Here are tips from several UI instructors who have incorporated technology into their teaching.
Make it fun.
Teaching a class using technology doesn’t just mean uploading class materials on the web. Exploit its potential for communication and instruction. Also, the more enthusiastic you are, the better the class will respond.
Be prepared to be frustrated.
Learning something new can be frustrating.
Sit in on classes where technology has been successfully employed. Find the technical support you need from vendors and publishing representatives, and the knowledgeable folks at Information Technology Services.
Keep it simple.
When thinking of questions for use with personal response systems or clickers, use simple questions that focus on key ideas rather than fine details.
Test, test, test.
Do a dry run with your tech support so you’re comfortable with the technology before going “live.”
Build in rewards.
Find ways to show students what they’re accomplishing along the way—small payoffs that will lead to a bigger one.
Kill as many birds as you can with your technological “stones.”
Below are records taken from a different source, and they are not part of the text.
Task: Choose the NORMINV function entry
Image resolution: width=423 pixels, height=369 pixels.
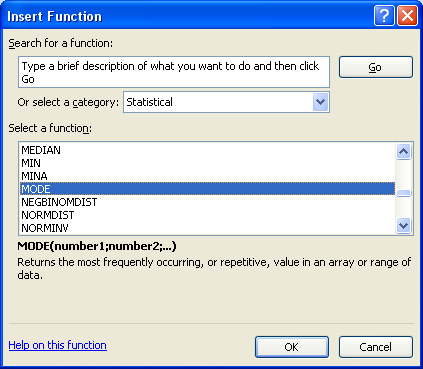Action: [x=207, y=228]
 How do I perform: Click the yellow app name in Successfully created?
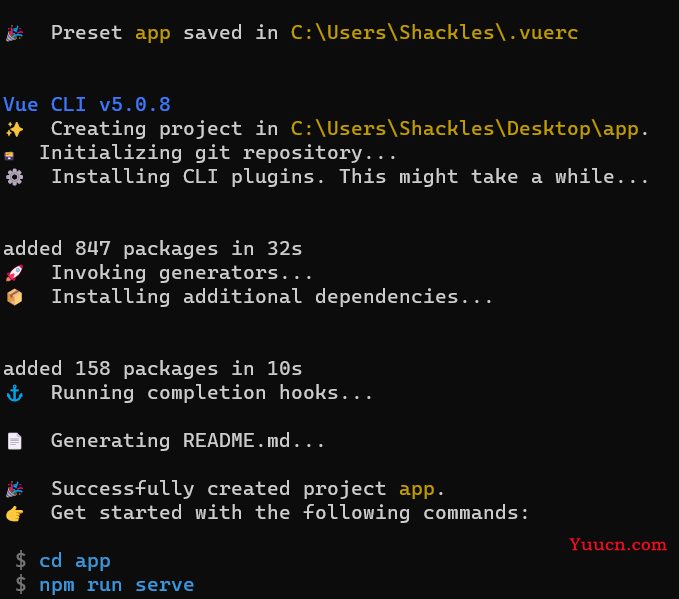click(417, 490)
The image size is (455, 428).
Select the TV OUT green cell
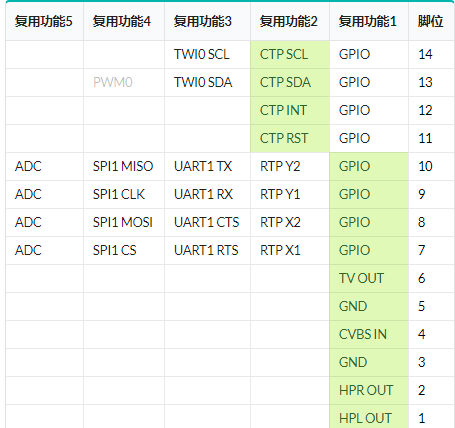pyautogui.click(x=369, y=279)
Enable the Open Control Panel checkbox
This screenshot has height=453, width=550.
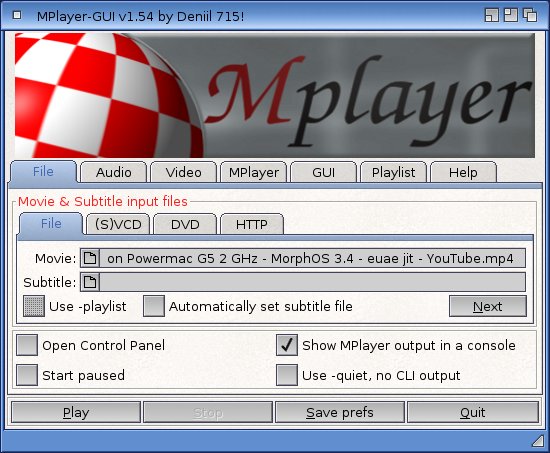pos(27,345)
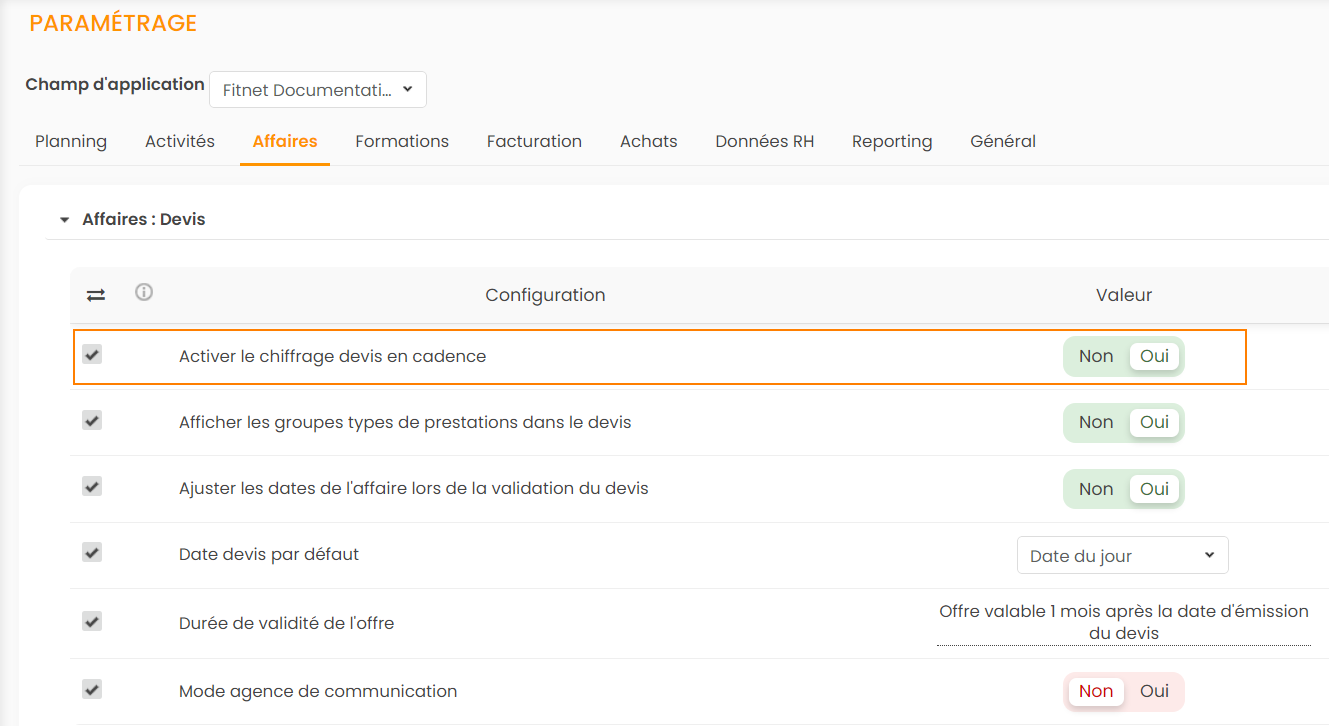This screenshot has height=726, width=1329.
Task: Click the Général tab
Action: click(1003, 142)
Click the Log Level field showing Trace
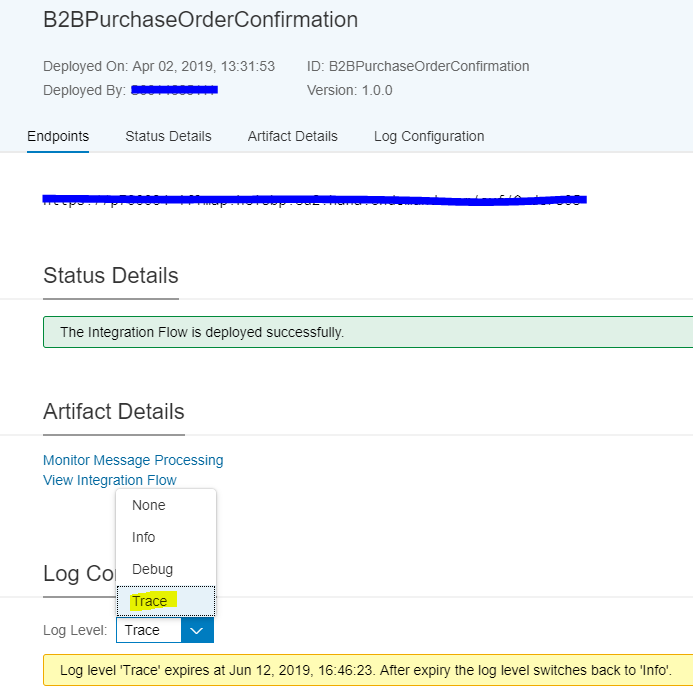693x692 pixels. click(x=148, y=630)
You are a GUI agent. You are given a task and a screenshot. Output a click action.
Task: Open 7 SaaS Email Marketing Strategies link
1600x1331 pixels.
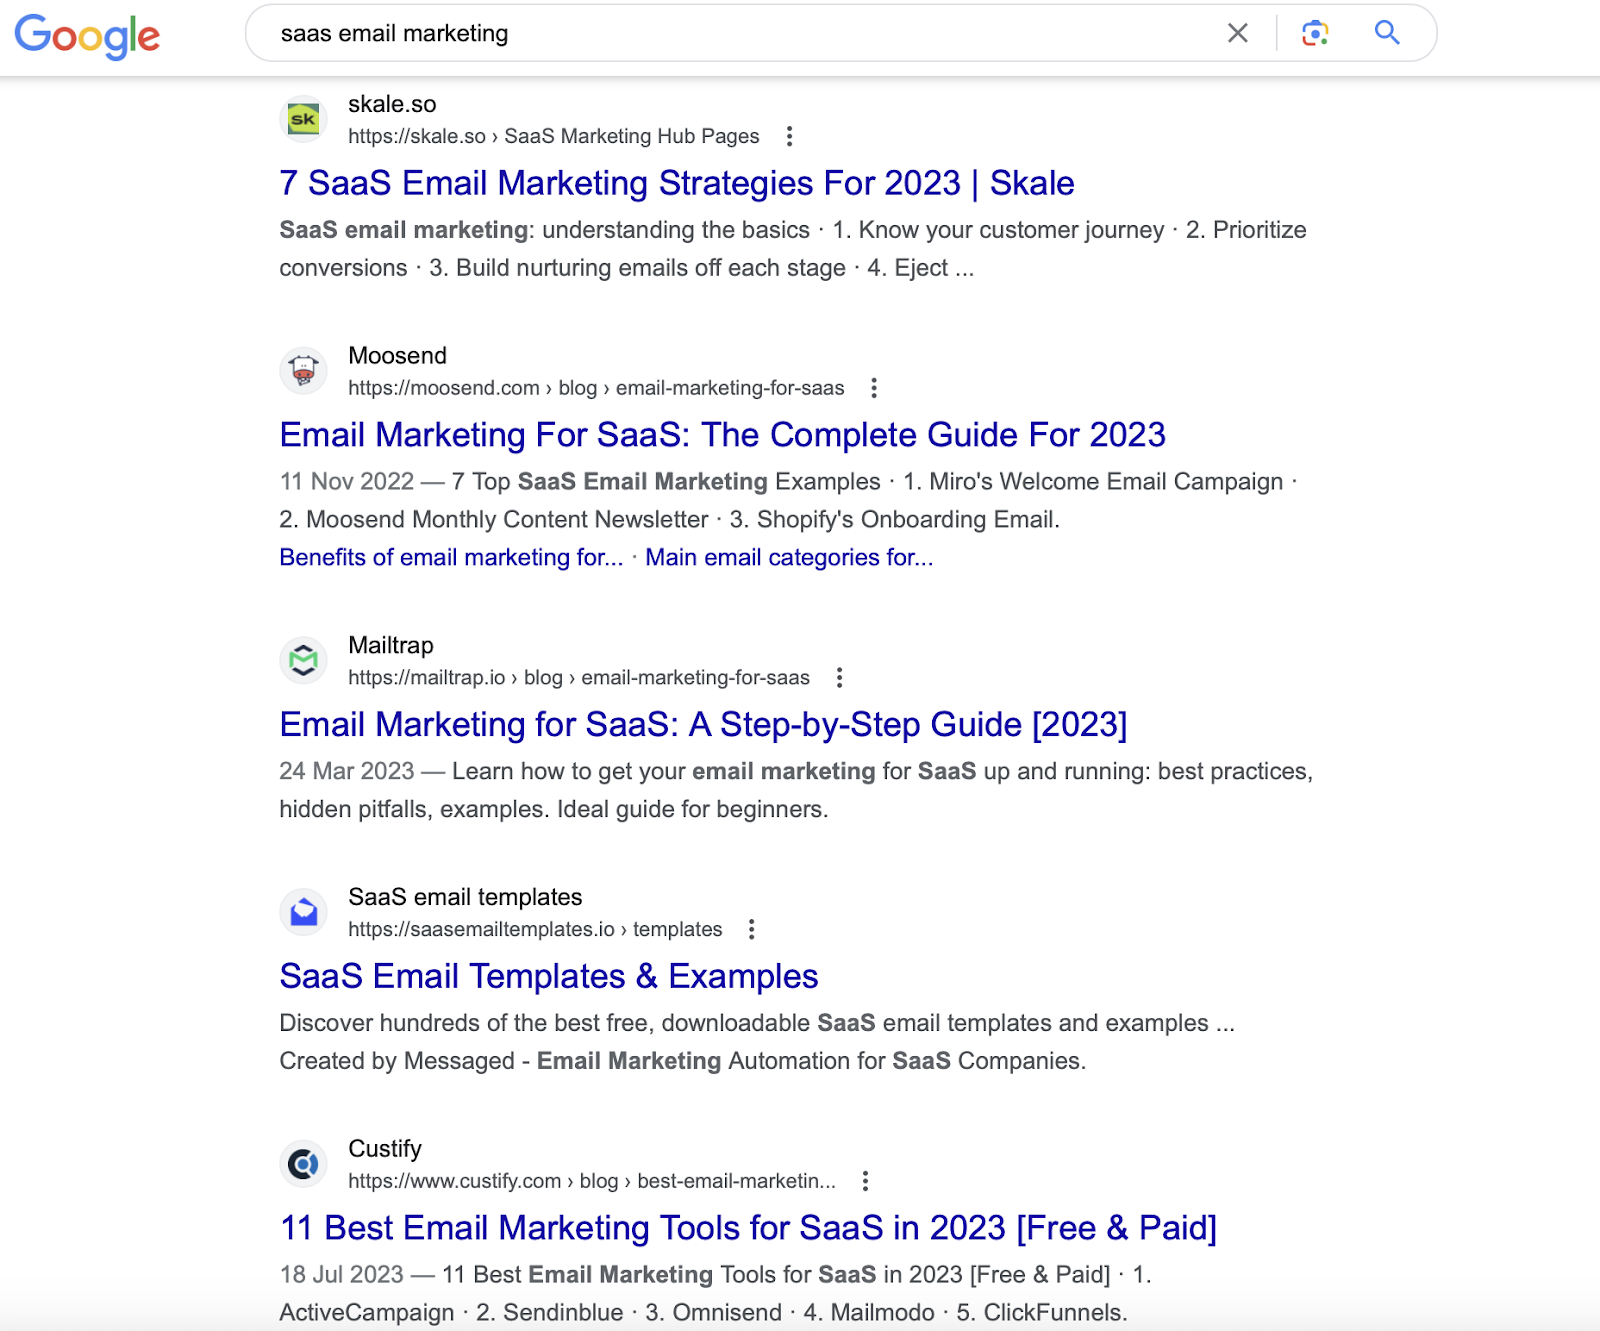(676, 183)

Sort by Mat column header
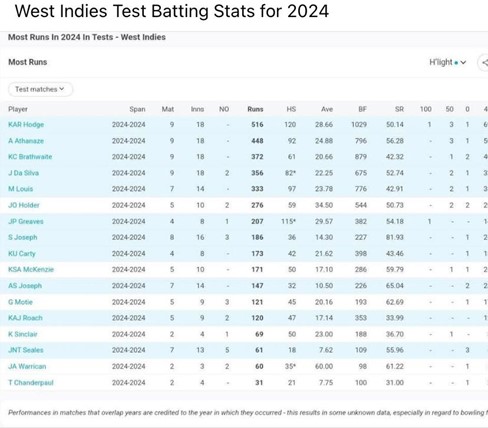tap(168, 109)
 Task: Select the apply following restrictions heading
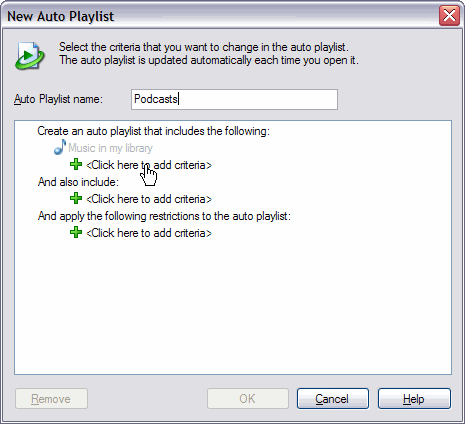164,216
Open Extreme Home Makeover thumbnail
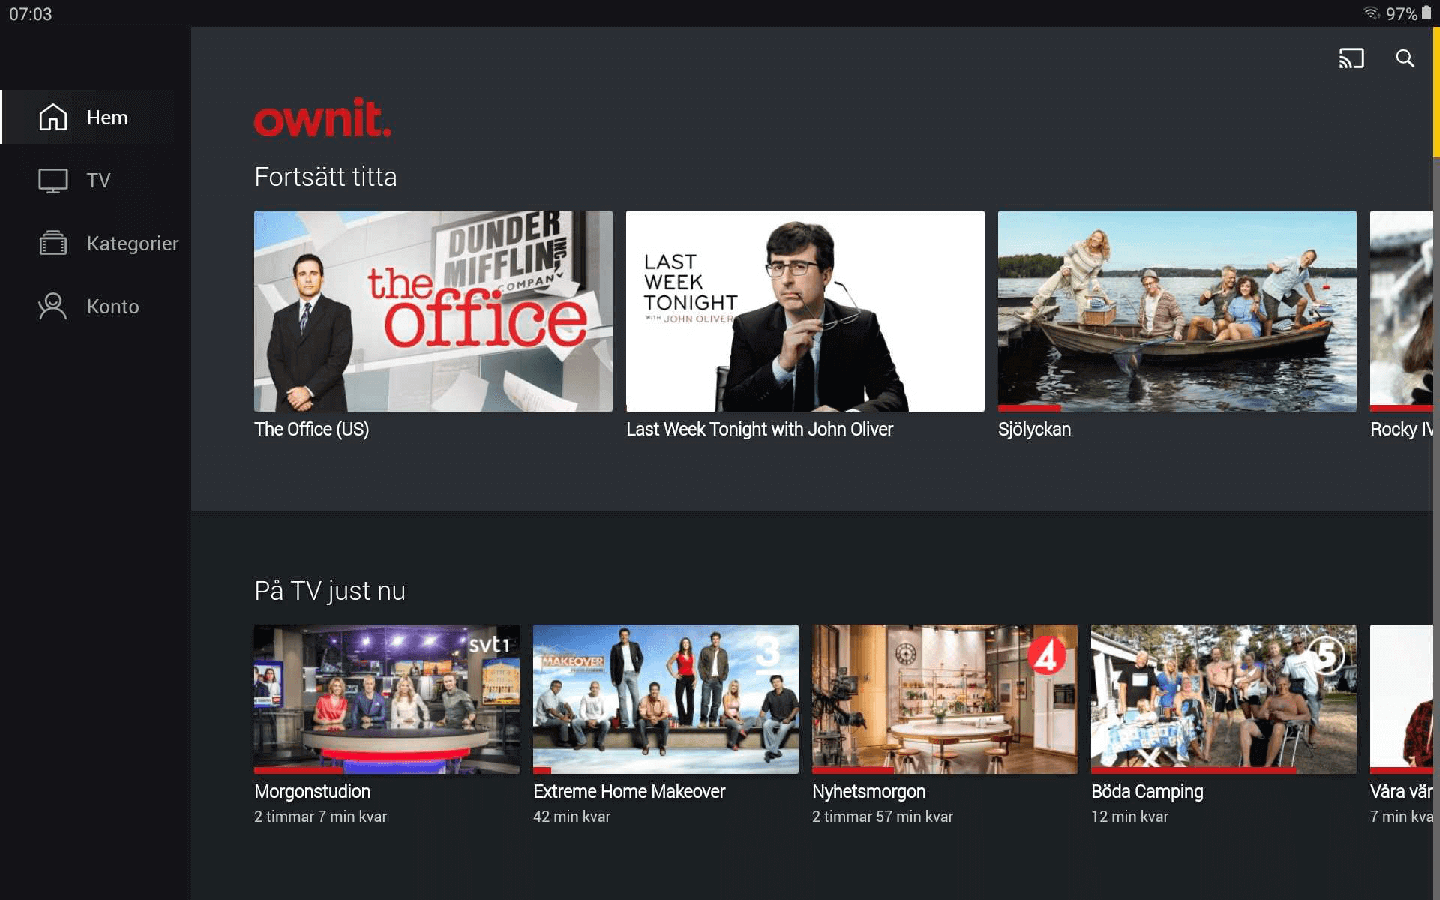Image resolution: width=1440 pixels, height=900 pixels. tap(666, 699)
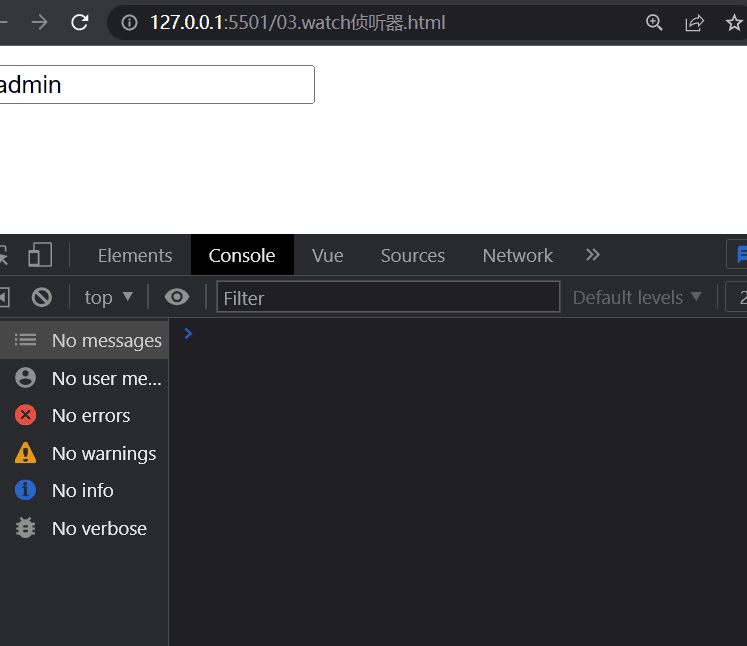Clear the console with the block icon
Screen dimensions: 747x646
tap(41, 297)
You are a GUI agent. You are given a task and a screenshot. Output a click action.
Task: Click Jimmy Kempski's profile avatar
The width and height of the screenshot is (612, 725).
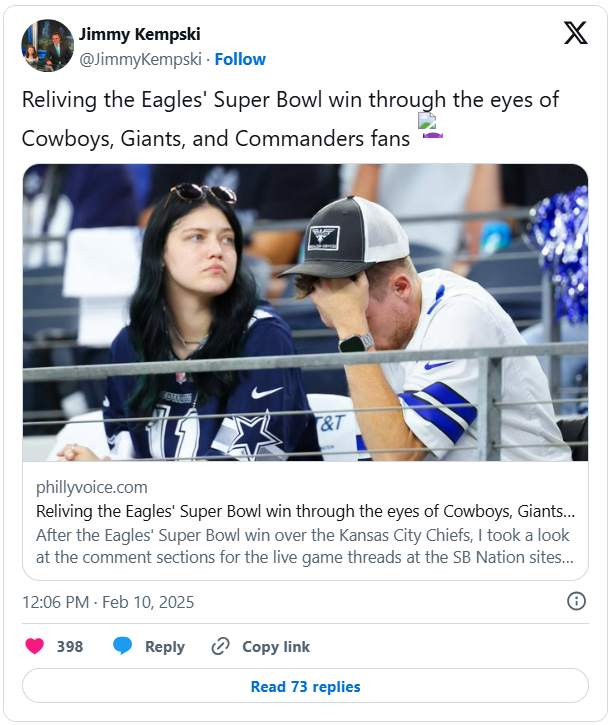tap(47, 46)
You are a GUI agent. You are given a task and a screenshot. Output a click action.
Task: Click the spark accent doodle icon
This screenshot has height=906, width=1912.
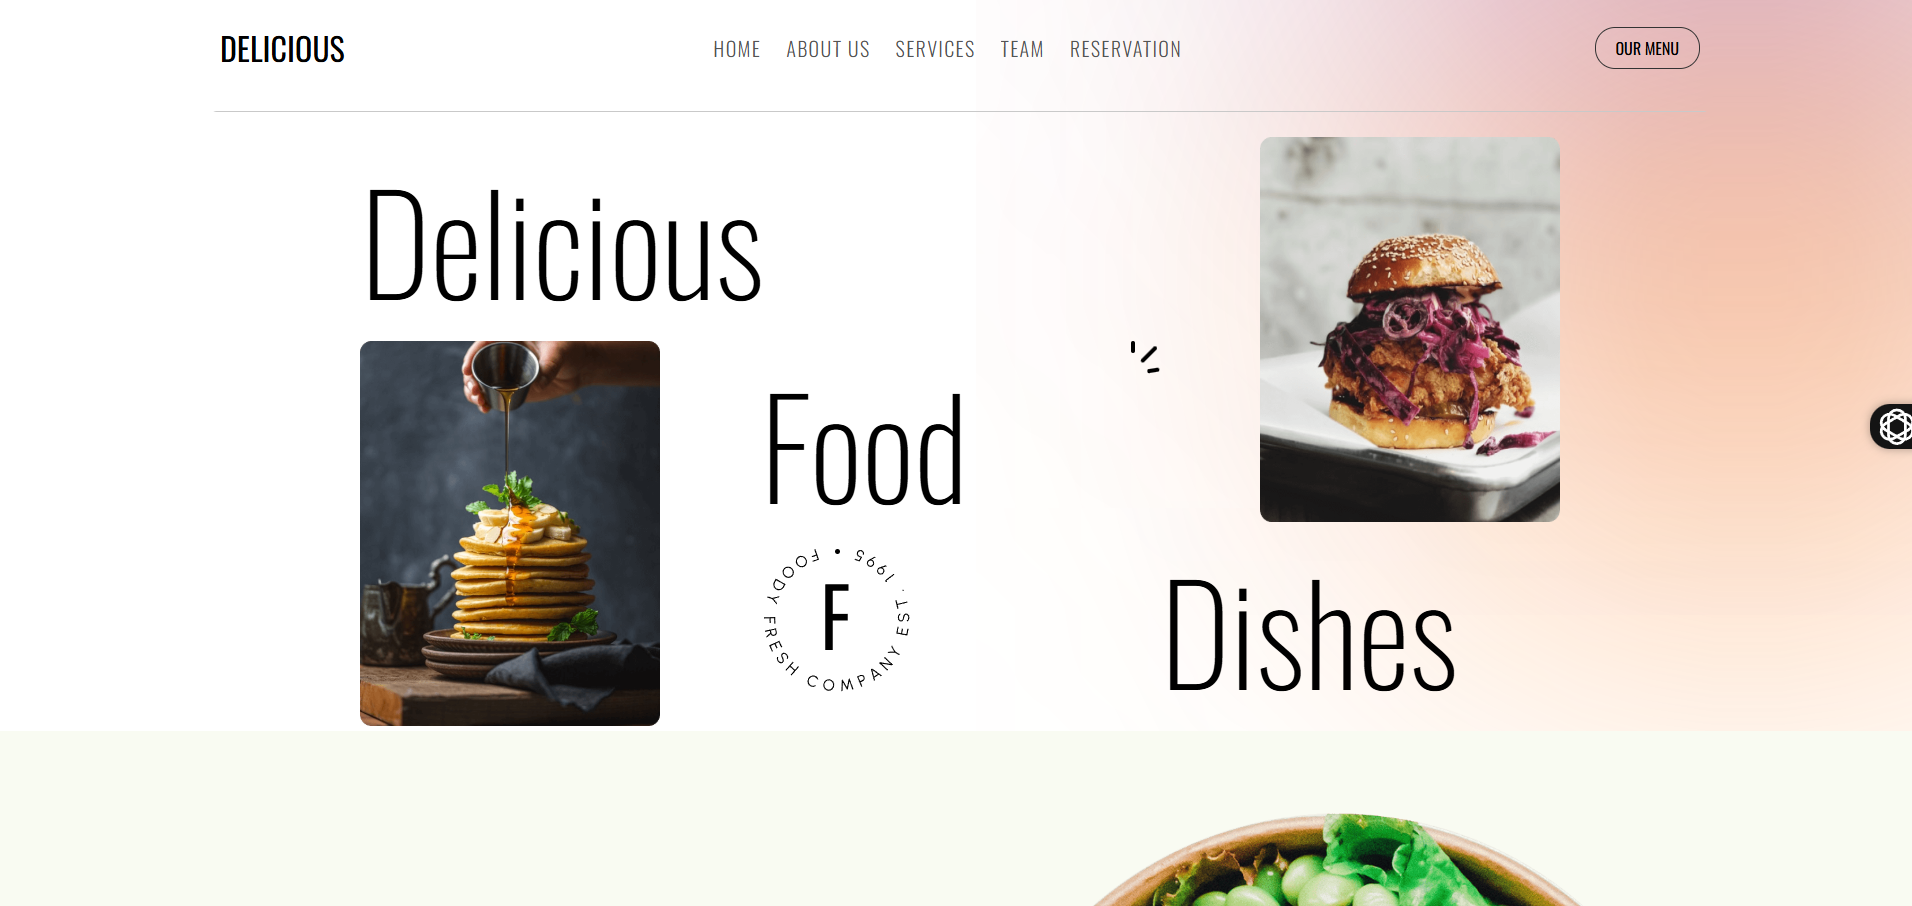tap(1145, 357)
Combine research and teaching. For example, one professor researched online video-editing tools for a conference but also used what he learned to teach a class on the use of multimedia in political campaigns.
You’d be able to generate more “teaching moments” since you can, with the use of clickers, immediately gauge students’ understanding of a concept. But this also means some content may not get covered.
Partner with the students.
Enlist your students as partners and collaborators in the experiment with technology. They’ll be more tolerant of any problems and can give you feedback on how useful the technology is.
Knowing which parts of the class were helpful or frustrating for them can help you improve the next class.